There are a number of personal assets that you can sell without a risk that you are creating a CGT liability. They include:

  • your car
  • individual personal possessions worth up to £6,000 each, such as jewellery, paintings or antiques
  • stocks and shares you hold in tax-free investment savings accounts, such as ISAs and PEPs
  • UK Government or 'gilt-edged' securities, for example, National Savings Certificates, Premium Bonds and loan stock issued by the Treasury
  • betting, lottery or pools winnings
  • personal injury compensation
  • foreign currency you bought for your own or your family's personal use outside the UK

Personal possessions that you dispose of for more than £6,000 are potentially subject to CGT unless both of the following apply:

  1. The asset you are selling is a wasting asset – i.e. has a predicted life of 50 years or less, and
  2. The asset has not been used in your business.
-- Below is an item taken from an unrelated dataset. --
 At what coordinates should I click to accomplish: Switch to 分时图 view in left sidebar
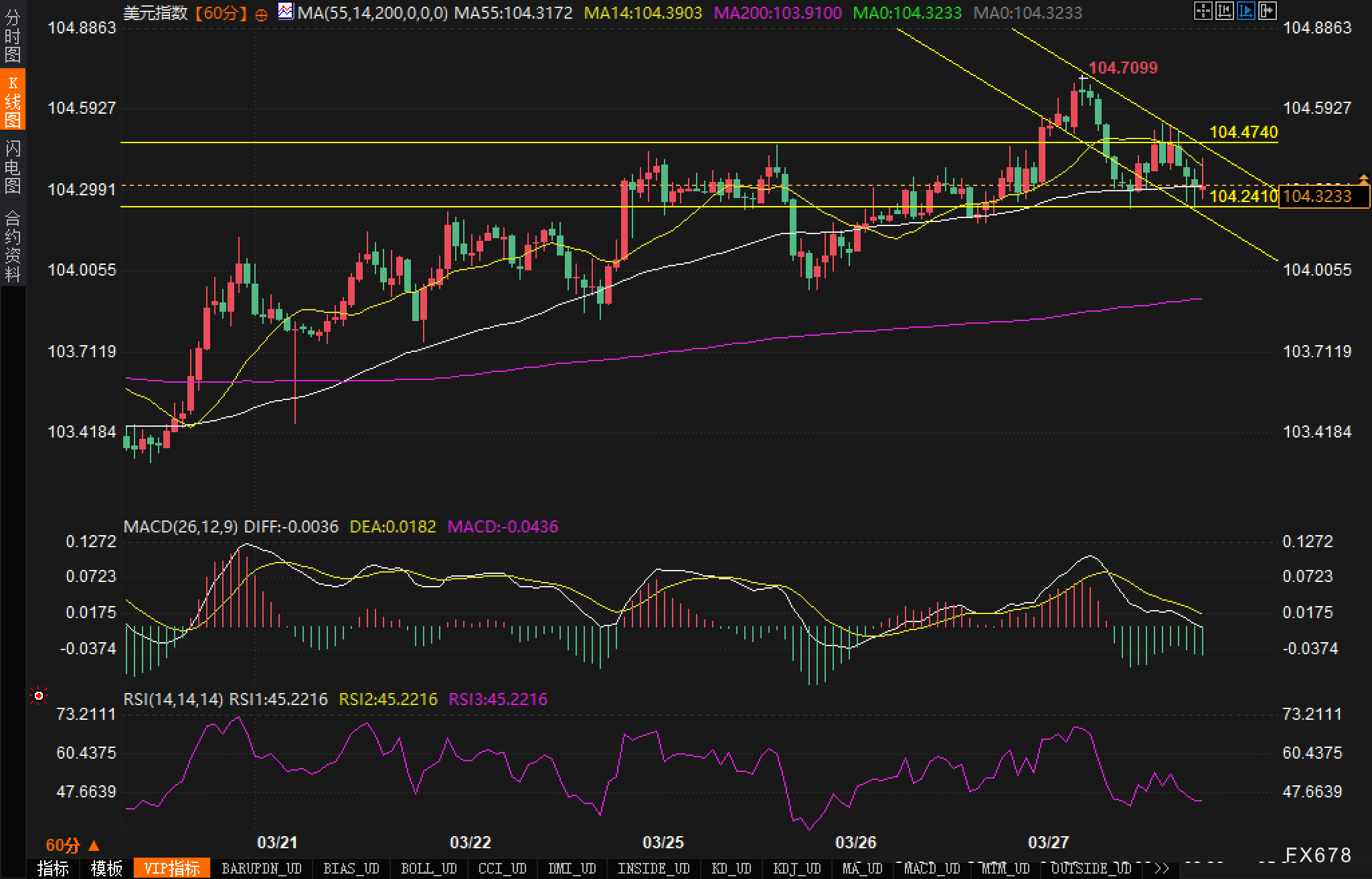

Sometimes an asset that would normally be liable to CGT (for example a piece of jewellery worth over £6,000) is lost or destroyed. If you receive an insurance payout or other sum for the item, you're treated as disposing of the asset for CGT purposes.

If you receive more in the insurance payout than the asset's value when you acquired it, the difference between the two may be liable to CGT.

A further complication can arise if you sell a number of personal possessions as a set. Generally, a set is worth more as a set than if the component parts are sold separately.

If you sell or dispose of personal possessions as a set, the £6,000 limit applies to the set as a whole.

If you sell parts of a set to the same person in separate sales, the £6,000 limit still applies to the set as a whole. You cannot apply the limit separately to each sale.